▶ Entries provided:
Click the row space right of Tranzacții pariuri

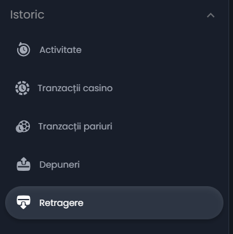[167, 126]
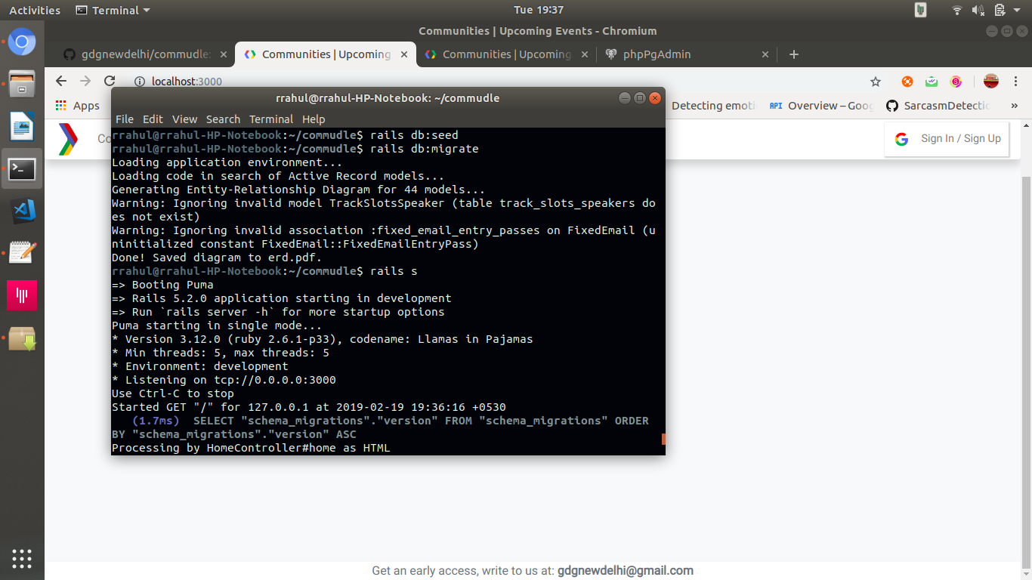This screenshot has width=1032, height=580.
Task: Reload the current page in Chromium
Action: (109, 81)
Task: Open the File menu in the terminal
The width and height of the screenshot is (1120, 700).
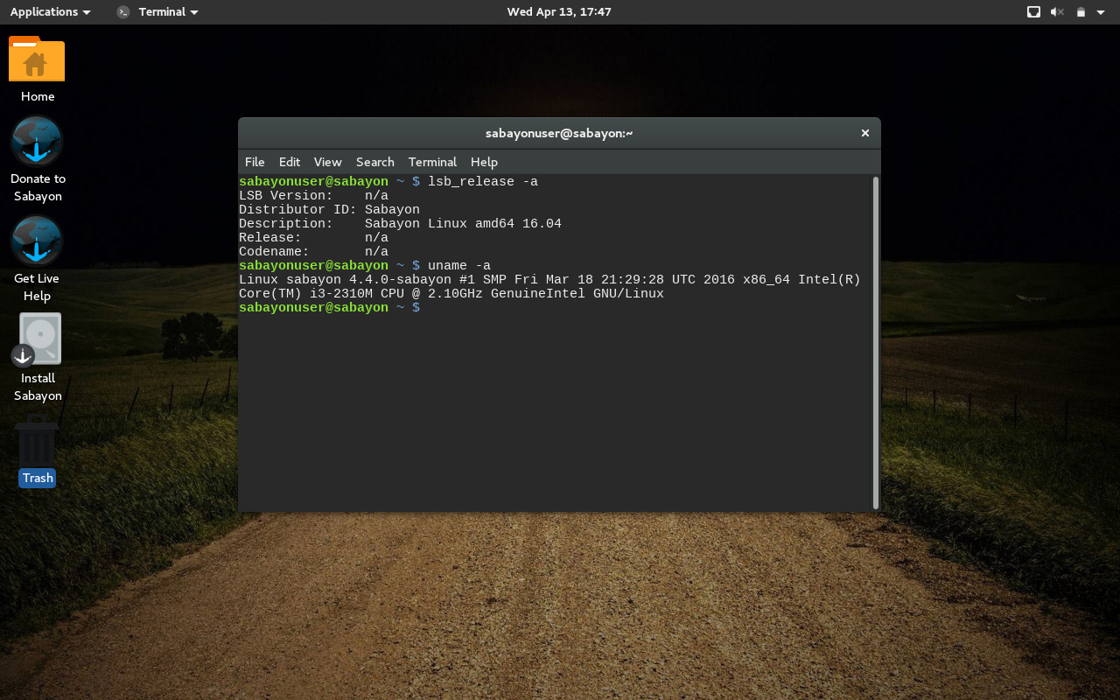Action: coord(254,162)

▶ Objective:
Extract every line of text from the material above verbatim, and leave the pictures out of your answer.

▶ Expected output:
Click the row space right of Tranzacții pariuri

[167, 126]
This screenshot has width=1032, height=580.
Task: Reload the current page in Chromium
Action: (109, 81)
Task: Open the File menu in the terminal
The width and height of the screenshot is (1120, 700).
Action: coord(254,162)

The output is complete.